Cosa è successo e come si è evoluta la situazione
L’incidente, avvenuto al km 707+800, ha richiesto l’intervento coordinato di diverse squadre: soccorsi sanitari per le persone coinvolte, personale meccanico per ripristinare la carreggiata e la Polizia Stradale per i rilievi. Le prime informazioni delle 15:30 parlavano di 4 km di coda; tuttavia, con il protrarsi delle operazioni e l’accumulo di veicoli, il rallentamento è arrivato fino a 7 km nelle rilevazioni successive.
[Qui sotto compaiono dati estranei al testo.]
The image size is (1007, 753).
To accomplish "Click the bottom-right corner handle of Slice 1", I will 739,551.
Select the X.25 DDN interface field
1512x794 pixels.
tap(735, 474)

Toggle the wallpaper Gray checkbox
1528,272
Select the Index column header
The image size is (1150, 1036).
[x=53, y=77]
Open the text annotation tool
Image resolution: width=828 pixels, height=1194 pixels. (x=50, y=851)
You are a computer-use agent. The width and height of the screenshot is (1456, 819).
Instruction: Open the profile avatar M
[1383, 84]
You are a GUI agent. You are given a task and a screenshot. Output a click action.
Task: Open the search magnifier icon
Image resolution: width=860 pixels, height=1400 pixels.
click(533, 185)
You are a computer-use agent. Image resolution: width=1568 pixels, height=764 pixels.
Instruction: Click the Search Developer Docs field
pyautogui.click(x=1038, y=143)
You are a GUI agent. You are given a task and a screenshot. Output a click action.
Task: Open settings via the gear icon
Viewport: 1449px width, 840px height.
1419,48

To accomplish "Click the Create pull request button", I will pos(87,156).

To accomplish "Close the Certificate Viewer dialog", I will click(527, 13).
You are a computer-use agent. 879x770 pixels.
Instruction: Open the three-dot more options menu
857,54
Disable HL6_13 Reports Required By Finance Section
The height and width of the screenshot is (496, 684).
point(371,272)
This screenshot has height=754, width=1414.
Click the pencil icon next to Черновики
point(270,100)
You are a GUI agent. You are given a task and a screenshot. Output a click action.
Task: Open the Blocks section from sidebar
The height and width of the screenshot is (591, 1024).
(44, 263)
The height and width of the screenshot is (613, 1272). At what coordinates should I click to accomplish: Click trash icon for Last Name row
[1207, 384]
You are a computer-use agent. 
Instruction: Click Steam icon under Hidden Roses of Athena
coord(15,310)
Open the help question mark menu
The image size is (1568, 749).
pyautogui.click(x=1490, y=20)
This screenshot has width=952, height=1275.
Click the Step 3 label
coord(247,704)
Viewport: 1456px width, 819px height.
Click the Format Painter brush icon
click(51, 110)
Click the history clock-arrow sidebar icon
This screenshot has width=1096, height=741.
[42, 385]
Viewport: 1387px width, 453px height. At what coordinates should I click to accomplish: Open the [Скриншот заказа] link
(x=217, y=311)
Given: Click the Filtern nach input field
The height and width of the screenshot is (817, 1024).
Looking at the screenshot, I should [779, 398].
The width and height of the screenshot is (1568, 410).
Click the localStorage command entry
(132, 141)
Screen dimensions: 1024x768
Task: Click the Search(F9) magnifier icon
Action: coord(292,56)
È importante sottolineare che i dati sulla viabilità possono variare rapidamente: le misure temporali e chilometriche rimangono quindi soggette ad aggiornamento.
Tempistica e fonti degli aggiornamenti
Le comunicazioni sono state diffuse attraverso canali istituzionali e media: il bollettino delle 15:30 di Autostrade per l’Italia è stato integrato da aggiornamenti regionali e da cronache in tempo reale. Alle 17:01 e alle 17:30 fonti locali hanno confermato la presenza di 7 km di coda; alle 18:37 una testata ha segnalato un decesso correlato all’incidente. Per chi viaggia è quindi consigliato monitorare costantemente i flussi ufficiali, in particolare quando vengono pubblicati nuovi aggiornamenti o ordinanze di chiusura temporanea del tratto.
Impatti sulla viabilità e tempi di percorrenza
Il blocco del traffico ha prodotto ritardi sensibili: per i veicoli diretti verso Roma sono stati stimati tempi di percorrenza medi aumentati fino a circa 45 minuti, con un aggravio di circa 32 minuti rispetto alla norma; per chi si dirige verso Napoli il ritardo è stato indicato intorno a 19 minuti. Questi valori sono indicativi e dipendono dall’evoluzione degli interventi di soccorso e di rimozione dei mezzi incidentati, nonché dall’afflusso di traffico nei tratti limitrofi.
Segnalazioni e canali utili
Per aggiornamenti in diretta sono attivi diversi strumenti: il numero verde viabilità 803.111, le trasmissioni radio come Rai Isoradio e RTL102.5, e l’app ufficiale Autostrade per l’Italia. Inoltre, applicazioni di navigazione come Google Maps e Waze forniscono segnalazioni crowd‑sourced che possono individuare code “nascoste” o incidenti appena avvenuti. Il servizio CCISS Viaggiare Informati (numero 1518) resta un ulteriore riferimento per chi è già alla guida.
Percorsi alternativi e raccomandazioni pratiche
Per evitare il tratto interessato alla chiusura, a chi è diretto verso Roma viene consigliato di uscire alla stazione di Capua, proseguire sulla SS6 Casilina, seguire la SS372 Telesina fino al bivio per la SP85 e rientrare in autostrada a Caianello. Questo itinerario suggerito è stato diffuso dalle autorità come deviazione praticabile per limitare i tempi di attesa; tuttavia, anche le strade alternative possono subire congestione, quindi è utile verificare il traffico lungo tutto il percorso prima della partenza.
Consigli per gli automobilisti in coda
Restare fermi a lungo in autostrada può mettere sotto stress la meccanica dell’auto: raccomandiamo di mantenere il motore al minimo quando possibile, controllare lo stato del radiatore e del livello carburante, e evitare ripartenze continue che aumentano il consumo. In caso di blocco prolungato è buona norma segnalare la propria presenza con luci di emergenza e tenere a portata di mano acqua e documenti. Per informazioni aggiornate è sempre preferibile consultare i canali ufficiali prima di intraprendere deviazioni o rientrare in autostrada.